The Total-Saft takeover happened at a time of falling profits and uncertainty for the incumbent fossil fuel industry. However, in a report ‘Superpower Darwinism: What Big Oil can and cannot do about Total’s billion-Dollar battery move’, Lux claims that the oil “supermajors” including BP, Chevron, ConocoPhillips, Exxon Mobil, Royal Dutch Shell and Total all have cash available in the range of US$5 billion to US$30 billion, which can be used to tap into the storage market.

However, Total did not only enter the battery market since it bought a controlling stake in solar energy firm SunPower in 2011 and has made smaller forays into distributed generation through Stem, Sunverge, Powerhive and Off-Grid Electric.

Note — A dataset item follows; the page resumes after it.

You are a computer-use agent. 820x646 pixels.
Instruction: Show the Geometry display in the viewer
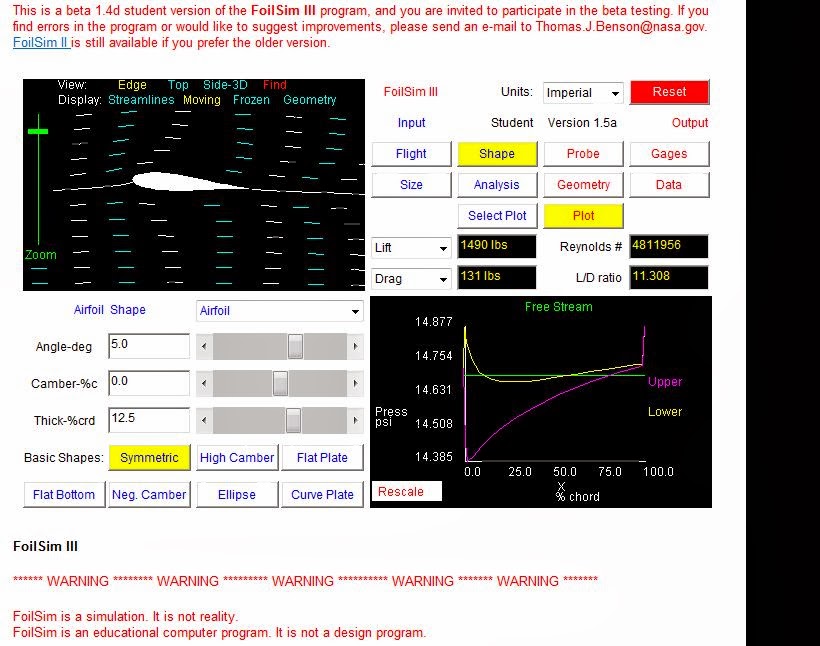tap(310, 100)
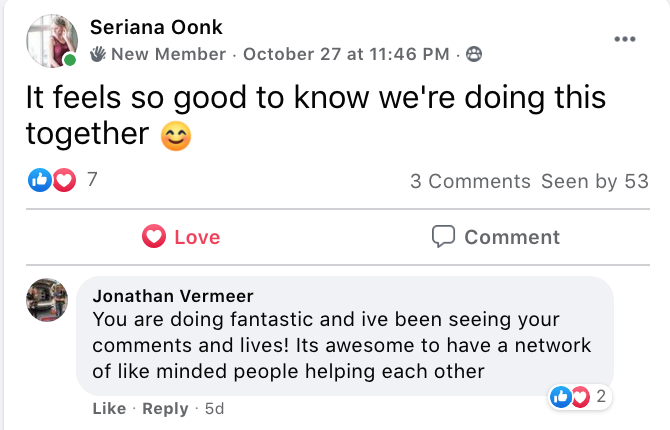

Cosmin Laslau, Lux Research senior analyst and author of the report, cited the recent Tesla-SolarCity merger as an indicator of the importance of integrating the various tranches of the energy sector in the future, which he said will be “underpinned” by distributed solar and advanced energy storage.

He added: “As Darwinism looms for the future of power, oil supermajors looking to evolve must choose among more expensive, broader battery players. But they should still act, as waiting longer or doing nothing, would be an even worse outcome. Worthwhile battery companies continue to gain value and build momentum with each passing day, as do other opportunities toward a distributed generation future.”

Lux said that despite the rising costs of acquiring a battery firm in the wake of Saft’s acquisition, it will be important for the oil majors to jump onboard quickly.

Therefore the research firm also looked at potential acquisitions for the major oil companies. The top battery-makers including Panasonic, Hitachi and China’s BYD were seen as less realistic propositions valued at more than US$20 billion each, but Lux highlighted Samsung SDI, Toshiba and NEC as possible targets.

However, as most battery makers are based in the Asia, there are likely to be challenges with integration in the case of a merger.